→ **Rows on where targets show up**
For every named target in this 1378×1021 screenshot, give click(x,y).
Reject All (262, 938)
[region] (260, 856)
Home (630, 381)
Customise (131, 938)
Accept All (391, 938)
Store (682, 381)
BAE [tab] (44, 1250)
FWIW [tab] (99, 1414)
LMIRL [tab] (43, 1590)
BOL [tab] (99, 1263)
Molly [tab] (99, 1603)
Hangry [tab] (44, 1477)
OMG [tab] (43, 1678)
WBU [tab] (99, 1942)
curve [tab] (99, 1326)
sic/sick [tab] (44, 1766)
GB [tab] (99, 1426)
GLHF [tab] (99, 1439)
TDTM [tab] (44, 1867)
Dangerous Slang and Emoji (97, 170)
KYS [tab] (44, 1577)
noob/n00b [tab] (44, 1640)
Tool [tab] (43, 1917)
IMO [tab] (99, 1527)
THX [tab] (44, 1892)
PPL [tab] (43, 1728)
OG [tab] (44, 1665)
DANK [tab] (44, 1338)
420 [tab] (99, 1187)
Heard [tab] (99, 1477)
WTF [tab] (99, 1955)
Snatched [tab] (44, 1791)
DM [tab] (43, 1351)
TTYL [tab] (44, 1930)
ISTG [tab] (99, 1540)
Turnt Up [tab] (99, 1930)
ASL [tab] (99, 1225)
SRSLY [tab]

→ **WHAT TO DO**
Output all of the records above again, word for word, without changing anything.

→ **COMPLETE RESPONSE**
For every named target in this 1378×1021 screenshot, give click(x,y).
Reject All (262, 938)
[region] (260, 856)
Home (630, 381)
Customise (131, 938)
Accept All (391, 938)
Store (682, 381)
BAE [tab] (44, 1250)
FWIW [tab] (99, 1414)
LMIRL [tab] (43, 1590)
BOL [tab] (99, 1263)
Molly [tab] (99, 1603)
Hangry [tab] (44, 1477)
OMG [tab] (43, 1678)
WBU [tab] (99, 1942)
curve [tab] (99, 1326)
sic/sick [tab] (44, 1766)
GB [tab] (99, 1426)
GLHF [tab] (99, 1439)
TDTM [tab] (44, 1867)
Dangerous Slang and Emoji (97, 170)
KYS [tab] (44, 1577)
noob/n00b [tab] (44, 1640)
Tool [tab] (43, 1917)
IMO [tab] (99, 1527)
THX [tab] (44, 1892)
PPL [tab] (43, 1728)
OG [tab] (44, 1665)
DANK [tab] (44, 1338)
420 [tab] (99, 1187)
Heard [tab] (99, 1477)
WTF [tab] (99, 1955)
Snatched [tab] (44, 1791)
DM [tab] (43, 1351)
TTYL [tab] (44, 1930)
ISTG [tab] (99, 1540)
Turnt Up [tab] (99, 1930)
ASL [tab] (99, 1225)
SRSLY [tab]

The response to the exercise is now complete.